Please filter the data down to the lines that include the word "This" and copy them.

■ **Material for the task**:
· · · · ·

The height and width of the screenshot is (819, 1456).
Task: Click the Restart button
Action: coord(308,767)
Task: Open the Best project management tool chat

· · · · ·

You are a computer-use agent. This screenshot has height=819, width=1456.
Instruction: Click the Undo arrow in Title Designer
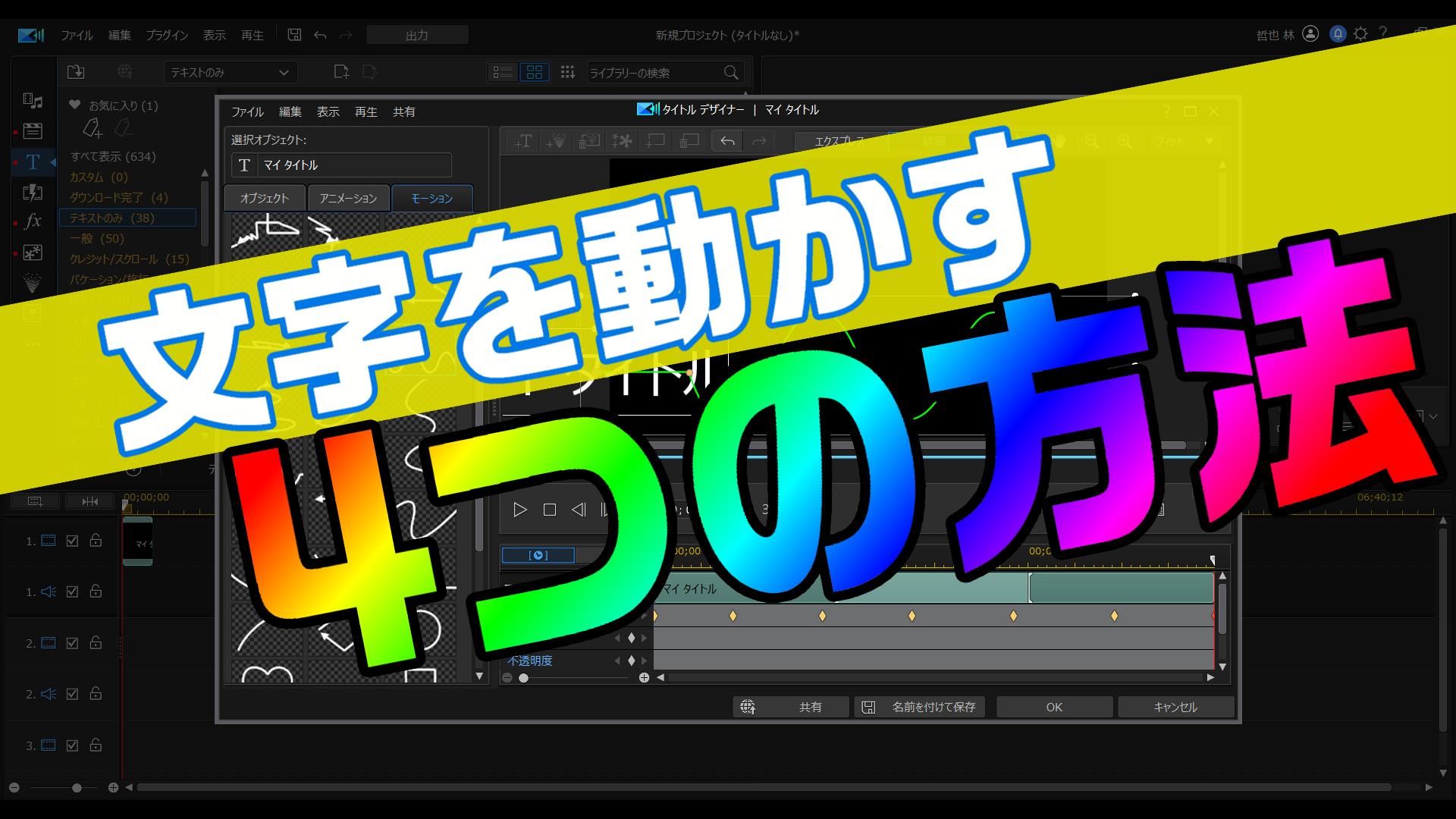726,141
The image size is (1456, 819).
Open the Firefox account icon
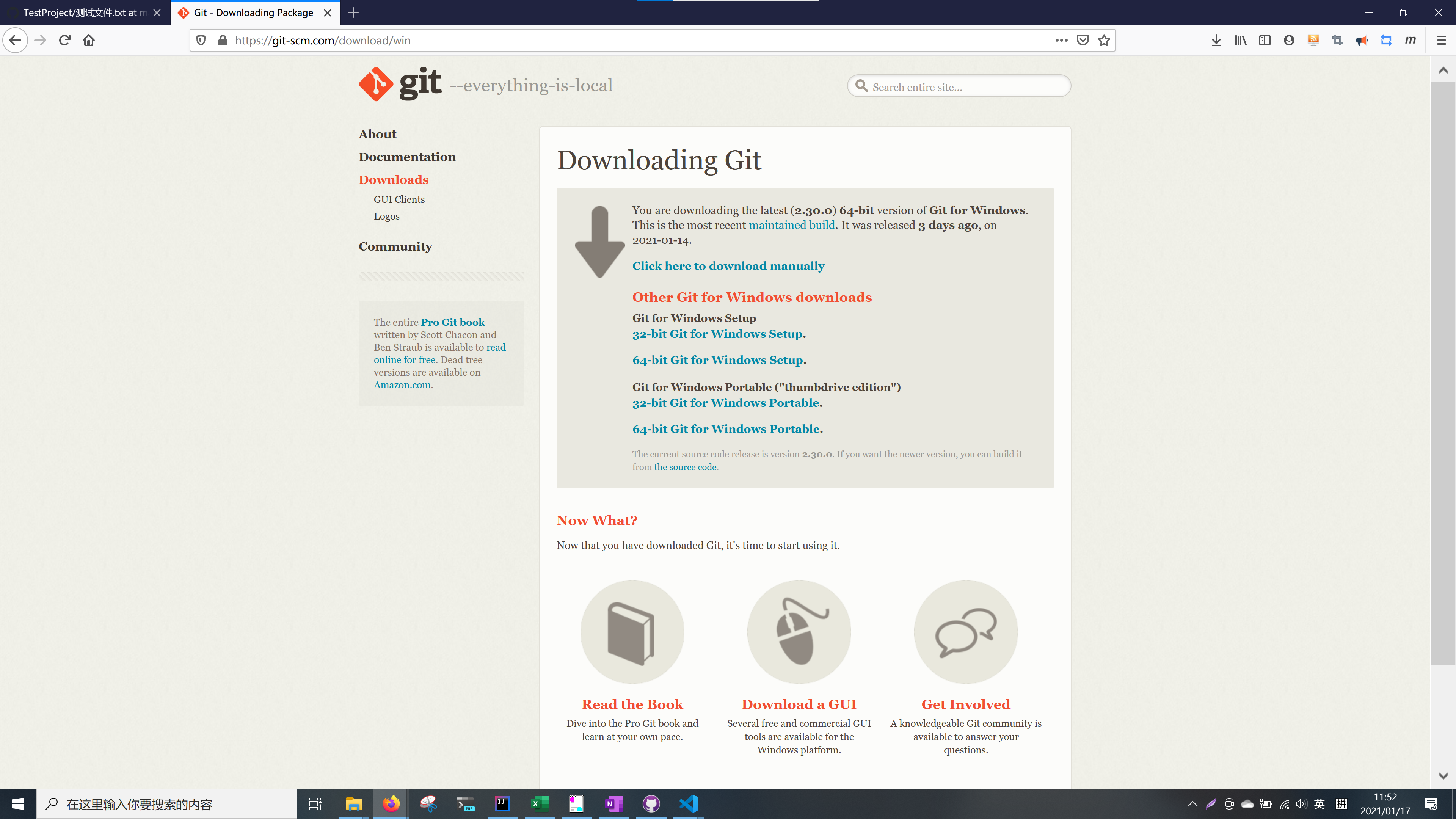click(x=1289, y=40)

· · · · ·

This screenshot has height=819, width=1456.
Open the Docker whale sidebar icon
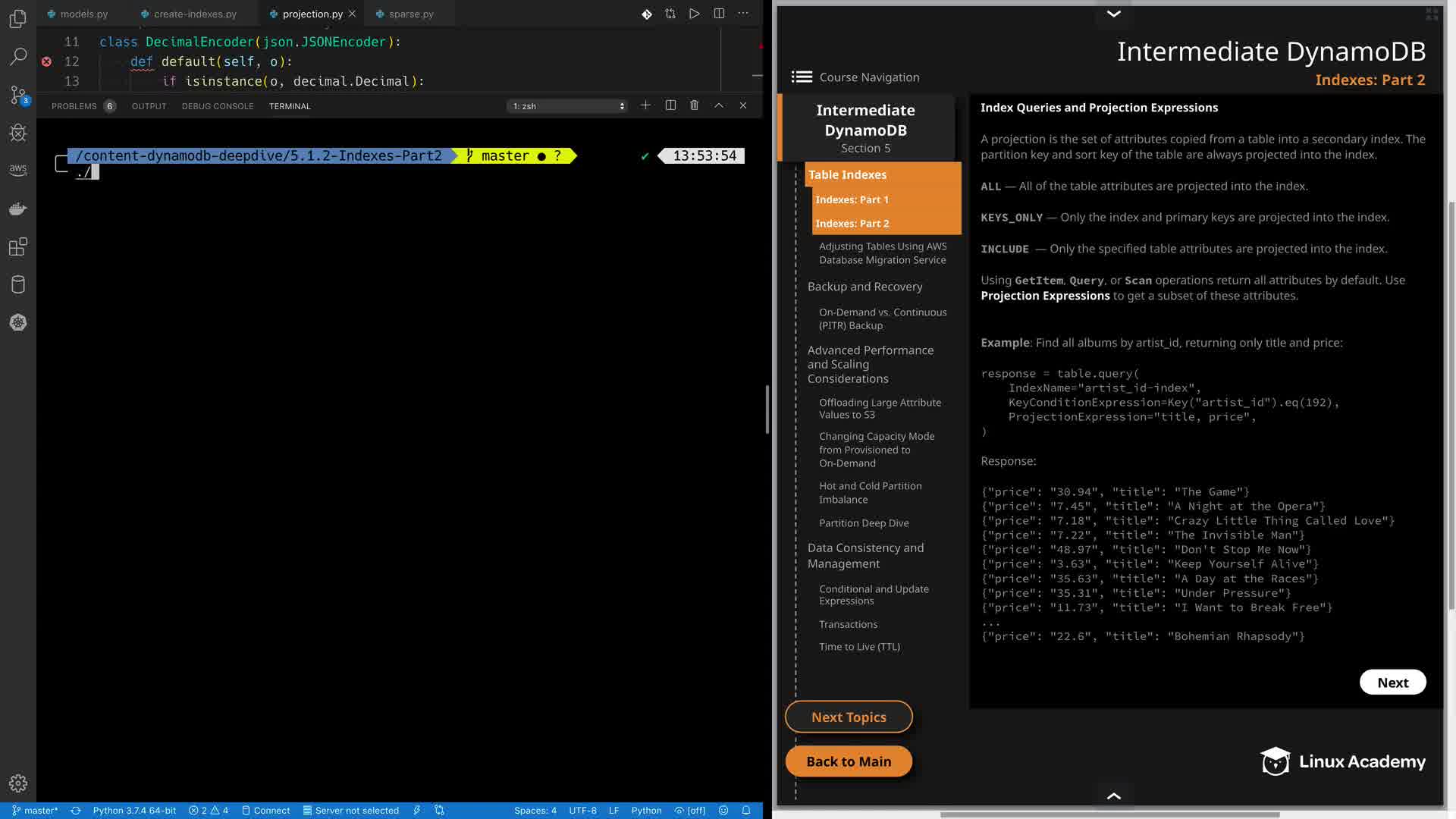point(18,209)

· · · · ·

■ **Answer section**:
You are a computer-use agent. This screenshot has height=819, width=1456.
This screenshot has height=819, width=1456.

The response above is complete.